**Task statement**:
Copy out each line of the data holding "field".
---------- Task input ----------
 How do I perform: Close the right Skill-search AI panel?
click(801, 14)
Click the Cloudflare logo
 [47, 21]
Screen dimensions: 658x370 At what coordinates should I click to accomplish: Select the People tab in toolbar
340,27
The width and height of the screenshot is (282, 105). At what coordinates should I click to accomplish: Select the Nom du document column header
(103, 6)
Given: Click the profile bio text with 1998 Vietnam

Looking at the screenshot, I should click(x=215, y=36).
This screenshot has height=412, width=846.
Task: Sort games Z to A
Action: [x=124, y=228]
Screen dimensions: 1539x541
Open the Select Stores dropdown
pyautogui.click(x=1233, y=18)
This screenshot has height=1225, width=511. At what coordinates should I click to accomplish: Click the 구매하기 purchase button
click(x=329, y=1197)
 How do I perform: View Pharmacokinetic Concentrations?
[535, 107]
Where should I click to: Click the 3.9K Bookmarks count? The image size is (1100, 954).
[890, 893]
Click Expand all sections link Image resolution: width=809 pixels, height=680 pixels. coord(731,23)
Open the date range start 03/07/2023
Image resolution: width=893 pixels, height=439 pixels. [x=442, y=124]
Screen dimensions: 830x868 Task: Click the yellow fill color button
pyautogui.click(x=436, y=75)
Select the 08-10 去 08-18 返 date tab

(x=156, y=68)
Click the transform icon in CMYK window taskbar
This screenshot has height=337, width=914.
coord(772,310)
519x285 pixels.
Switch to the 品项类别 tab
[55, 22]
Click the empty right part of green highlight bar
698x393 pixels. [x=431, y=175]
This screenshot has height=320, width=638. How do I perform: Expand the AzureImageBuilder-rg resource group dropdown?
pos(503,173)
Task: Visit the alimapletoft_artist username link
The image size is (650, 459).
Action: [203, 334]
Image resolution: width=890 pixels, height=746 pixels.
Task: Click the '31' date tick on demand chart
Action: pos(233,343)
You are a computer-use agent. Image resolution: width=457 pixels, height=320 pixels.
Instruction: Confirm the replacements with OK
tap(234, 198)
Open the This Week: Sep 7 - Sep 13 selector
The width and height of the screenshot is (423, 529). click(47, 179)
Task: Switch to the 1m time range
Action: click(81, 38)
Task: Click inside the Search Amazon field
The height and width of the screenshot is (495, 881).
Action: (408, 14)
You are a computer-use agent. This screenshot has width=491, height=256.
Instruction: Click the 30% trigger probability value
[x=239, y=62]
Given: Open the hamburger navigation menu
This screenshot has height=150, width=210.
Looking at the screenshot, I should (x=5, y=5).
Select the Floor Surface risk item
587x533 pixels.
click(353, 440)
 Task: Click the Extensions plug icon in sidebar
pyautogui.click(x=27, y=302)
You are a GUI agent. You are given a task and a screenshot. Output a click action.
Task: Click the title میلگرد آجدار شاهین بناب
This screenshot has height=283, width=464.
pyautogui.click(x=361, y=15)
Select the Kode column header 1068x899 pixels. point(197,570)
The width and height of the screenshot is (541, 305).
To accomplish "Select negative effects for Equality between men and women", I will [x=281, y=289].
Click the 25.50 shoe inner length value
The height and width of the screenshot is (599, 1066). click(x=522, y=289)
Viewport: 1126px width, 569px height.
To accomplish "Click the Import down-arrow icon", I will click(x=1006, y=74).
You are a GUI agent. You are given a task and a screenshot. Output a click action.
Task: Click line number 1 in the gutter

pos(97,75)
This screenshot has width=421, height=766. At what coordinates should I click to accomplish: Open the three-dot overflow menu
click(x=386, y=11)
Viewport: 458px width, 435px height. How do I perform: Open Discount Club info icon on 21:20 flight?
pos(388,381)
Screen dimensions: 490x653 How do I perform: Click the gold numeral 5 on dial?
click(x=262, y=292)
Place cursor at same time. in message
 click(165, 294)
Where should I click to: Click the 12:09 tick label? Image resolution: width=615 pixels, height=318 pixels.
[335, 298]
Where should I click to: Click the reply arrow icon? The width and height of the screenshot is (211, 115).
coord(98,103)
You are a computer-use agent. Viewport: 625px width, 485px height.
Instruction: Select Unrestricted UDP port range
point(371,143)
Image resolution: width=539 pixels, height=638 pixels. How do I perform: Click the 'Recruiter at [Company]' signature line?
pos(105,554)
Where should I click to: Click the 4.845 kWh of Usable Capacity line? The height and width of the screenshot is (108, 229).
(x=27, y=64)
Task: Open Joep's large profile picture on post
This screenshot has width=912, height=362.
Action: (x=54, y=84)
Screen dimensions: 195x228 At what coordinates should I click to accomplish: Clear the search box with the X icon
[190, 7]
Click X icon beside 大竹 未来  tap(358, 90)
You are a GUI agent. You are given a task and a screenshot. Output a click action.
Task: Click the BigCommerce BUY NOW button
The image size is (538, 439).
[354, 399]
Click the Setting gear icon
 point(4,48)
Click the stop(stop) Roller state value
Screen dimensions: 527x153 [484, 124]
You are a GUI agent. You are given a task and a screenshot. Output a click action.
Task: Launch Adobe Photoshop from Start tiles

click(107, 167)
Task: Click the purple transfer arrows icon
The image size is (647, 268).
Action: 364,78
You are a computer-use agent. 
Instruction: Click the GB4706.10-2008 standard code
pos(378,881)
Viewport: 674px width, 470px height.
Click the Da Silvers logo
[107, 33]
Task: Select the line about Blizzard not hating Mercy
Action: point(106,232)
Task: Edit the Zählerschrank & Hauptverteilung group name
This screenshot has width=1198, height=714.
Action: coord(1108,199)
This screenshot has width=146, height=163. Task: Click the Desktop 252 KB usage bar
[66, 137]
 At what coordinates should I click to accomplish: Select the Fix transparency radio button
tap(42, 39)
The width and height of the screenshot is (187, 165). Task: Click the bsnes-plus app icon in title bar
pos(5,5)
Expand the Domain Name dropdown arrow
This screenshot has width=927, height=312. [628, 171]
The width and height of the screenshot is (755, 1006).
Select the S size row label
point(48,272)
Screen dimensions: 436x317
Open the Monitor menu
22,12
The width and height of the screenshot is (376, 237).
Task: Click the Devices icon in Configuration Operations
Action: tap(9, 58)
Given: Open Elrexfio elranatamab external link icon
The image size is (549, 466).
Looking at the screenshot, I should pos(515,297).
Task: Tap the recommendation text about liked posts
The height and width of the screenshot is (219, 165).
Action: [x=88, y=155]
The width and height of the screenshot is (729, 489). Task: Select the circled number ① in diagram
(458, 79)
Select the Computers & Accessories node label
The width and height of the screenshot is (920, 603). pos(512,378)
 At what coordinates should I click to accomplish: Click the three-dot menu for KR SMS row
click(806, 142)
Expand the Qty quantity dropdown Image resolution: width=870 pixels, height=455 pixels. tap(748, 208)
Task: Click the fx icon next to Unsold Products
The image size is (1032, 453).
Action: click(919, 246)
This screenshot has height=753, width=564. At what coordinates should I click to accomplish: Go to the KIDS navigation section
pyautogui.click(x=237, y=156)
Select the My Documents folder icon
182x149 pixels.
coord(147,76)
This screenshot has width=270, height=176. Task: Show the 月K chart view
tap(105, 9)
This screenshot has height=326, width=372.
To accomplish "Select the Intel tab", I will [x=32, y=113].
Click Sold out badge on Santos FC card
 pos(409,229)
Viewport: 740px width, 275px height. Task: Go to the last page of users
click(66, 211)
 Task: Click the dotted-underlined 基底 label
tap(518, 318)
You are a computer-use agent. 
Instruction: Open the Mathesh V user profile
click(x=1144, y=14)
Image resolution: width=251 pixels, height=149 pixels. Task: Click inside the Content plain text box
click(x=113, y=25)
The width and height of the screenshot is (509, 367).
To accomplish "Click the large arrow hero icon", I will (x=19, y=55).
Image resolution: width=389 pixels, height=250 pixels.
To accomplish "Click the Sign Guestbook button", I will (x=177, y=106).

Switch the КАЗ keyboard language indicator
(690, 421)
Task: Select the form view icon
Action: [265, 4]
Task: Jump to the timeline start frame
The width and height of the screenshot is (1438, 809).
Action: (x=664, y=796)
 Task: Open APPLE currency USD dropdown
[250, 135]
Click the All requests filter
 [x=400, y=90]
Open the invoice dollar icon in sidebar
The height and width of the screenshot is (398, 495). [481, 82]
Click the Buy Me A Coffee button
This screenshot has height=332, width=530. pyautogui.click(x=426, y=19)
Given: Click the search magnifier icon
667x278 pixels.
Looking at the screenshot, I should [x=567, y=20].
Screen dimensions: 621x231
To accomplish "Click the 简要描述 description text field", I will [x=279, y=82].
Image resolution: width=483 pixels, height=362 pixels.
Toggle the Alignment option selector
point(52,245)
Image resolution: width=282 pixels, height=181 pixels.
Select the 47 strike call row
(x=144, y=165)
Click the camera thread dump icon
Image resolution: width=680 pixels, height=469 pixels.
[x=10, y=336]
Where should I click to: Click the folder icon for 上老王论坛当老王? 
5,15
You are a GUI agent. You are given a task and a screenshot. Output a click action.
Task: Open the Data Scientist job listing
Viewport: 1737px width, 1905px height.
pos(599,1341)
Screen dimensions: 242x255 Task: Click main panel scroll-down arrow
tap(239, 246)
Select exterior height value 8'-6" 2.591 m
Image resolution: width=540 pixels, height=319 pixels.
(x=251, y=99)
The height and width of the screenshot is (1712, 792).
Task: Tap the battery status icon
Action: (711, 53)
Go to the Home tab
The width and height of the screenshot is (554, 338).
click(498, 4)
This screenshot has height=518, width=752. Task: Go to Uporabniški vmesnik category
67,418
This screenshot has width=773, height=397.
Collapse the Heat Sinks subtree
----------
**Your response**:
Task: Click inside the Search Amazon field
To accomplish "Click the 简要描述 description text field", I will [x=279, y=82].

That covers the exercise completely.